[Records of locating words and elements]

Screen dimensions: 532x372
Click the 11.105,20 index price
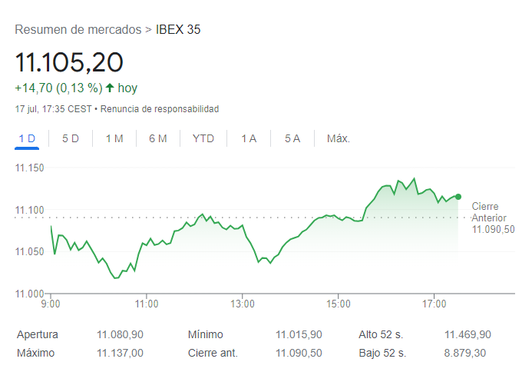[69, 61]
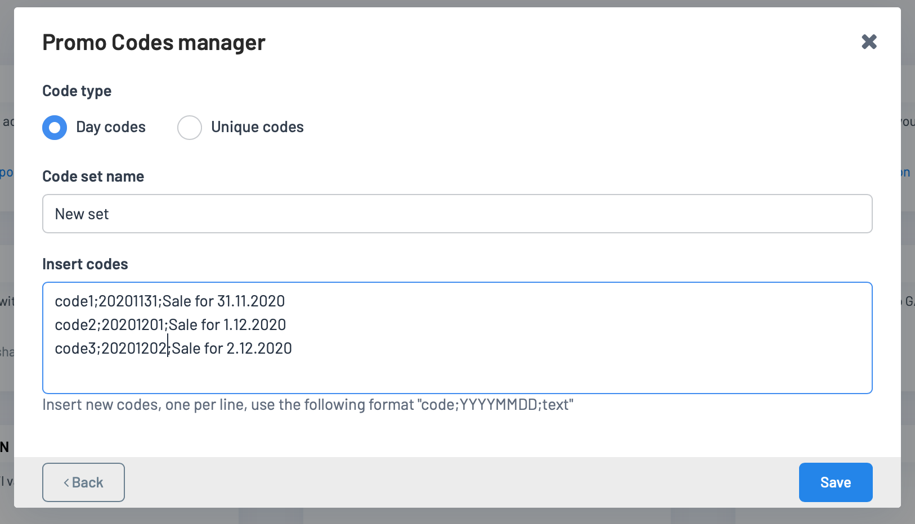Click the Day codes label text

pos(111,127)
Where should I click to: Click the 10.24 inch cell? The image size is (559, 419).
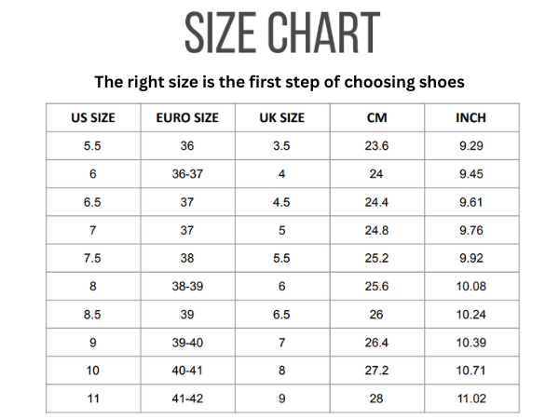tap(470, 315)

## Your goal
Copy out every line of the items above verbatim, leaving out the pictures.

## Task output
Screen dimensions: 532x372
Click the 11.105,20 index price
[69, 61]
Click the Day codes label text

pos(111,127)
Where should I click to: Click the 10.24 inch cell? The image size is (559, 419).
tap(470, 315)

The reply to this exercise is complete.